ROZDZIAŁ XXVIII

40 4 1
                                    

" Chłopiec już nigdy więcej nie płakał i nigdy nie zapomniał tego, czego się nauczył :
Że KOCHAĆ to NISZCZYĆ, i że być KOCHANYM to znaczy zostać ZNISZCZONYM. "
~ Cassandra Clare,
" Dary Anioła. Miasto Kości "

Mija kilka dni od mojego pobytu w domu Monroe. Cała nasza trójka czuła się świetnie po naszym spotkaniu. Nawet nie narzekaliśmy na małą ilość snu tamtej nocy. Bardzo miło wspominam sen w ich domu. Po raz pierwszy nie śnił mi się Patch, ale moje dzieciństwo. Nasze zabawy z rodzeństwem Monroe i z małą piłeczką - Mia by się obraziła za taki zwrot.

Sen przypomniał mi jak bardzo byłam wtedy szczęśliwa. Miałam swoje problemy takie jak urwana głowa w ulubionej lalce, albo długi okres bez nowej zabawki. Wtedy cierpiałam katusze, ale zbiegiem czasu dojrzałam i zrozumiałam, że tamte problemy były błahostką. Teraz pierwsza, prawdziwa miłość to jest największy problem. Złamane serce, które nie może się skleić.

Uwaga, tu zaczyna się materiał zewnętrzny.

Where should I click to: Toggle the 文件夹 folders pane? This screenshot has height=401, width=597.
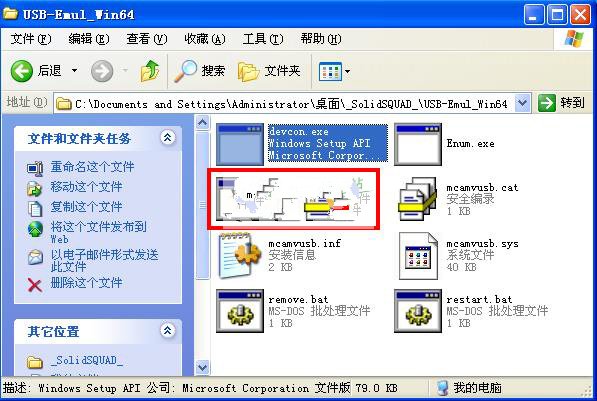tap(269, 71)
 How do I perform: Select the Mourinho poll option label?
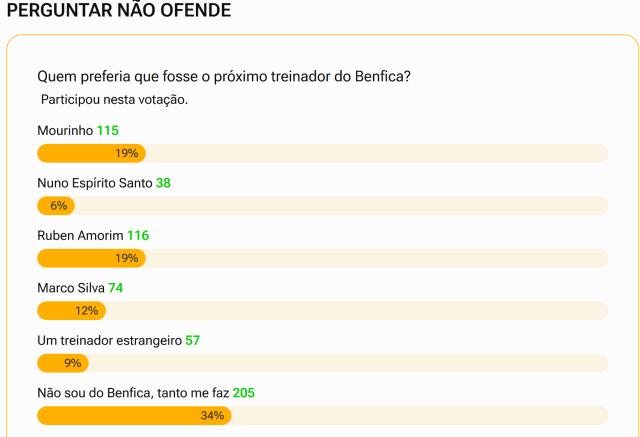pos(65,130)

W poniedziałek spotkałyśmy Mię, która zachowywała się podejrzanie. Udawała, że wszystko gra, jednak w jej spojrzeniu krył się... Właśnie, co się kryło. Ból, cierpienie, żal? Nie mogłam odkryć tej tajemnicy, jednak czułam w głębi serca, że coś się stało.
Jak się później okazało, Mia czuła wstyd. Razem z Allison próbowałyśmy ją uspokoić. Jednak ta tak łatwo się nie dała. Mia, u rodziców Scotta miała nie za ciekawe pierwszy spotkanie. Gdy cała rodzina Scotta wraz z Mią siedziała przed telewizorem, popijając herbatę z filiżanek. Dziewczyna dyskutowała z rodzicami swojego chłopaka i gestykulowała przy tym rękoma. Niechcący potrąciła dwie filiżanki ze stolika. Na jej nieszczęście rozbiły się, gdy upadły na podłogę. Pierwszym odruchem Mii było złapanie się za twarz,  a jej mimika wyrażała scenę jak z obrazu pod tytułem Krzyk. - podczas jej opowiadania właśnie w tej chwili pojawiły się pierwsze łzy w jej oczach. Matka Scotta, jak ją nazwała Mia - jędza, zaczęła wymachiwać rękoma i krzycząc na nią " Co za nie zdara, kogo ty mi sprowadziłeś do domu ". Mogę sobie dać rękę uciąć, że to była najgorsza sobota w życiu mojej przyjaciółki. Mia cała rozpłakana, którą Scott próbuje uspokoi a zarazem kłóci się ze swoją matką, a po drugiej stronie Jędza, którą uspokaja mąż.
Scott miał dość tej sceny i zabrał ją. Razem spędzili weekend nad jeziorem, z dala od domu Scotta. Jak się później okazało, filiżanki były bardzo stare i drogie. Jędza dostała je od swojej babci.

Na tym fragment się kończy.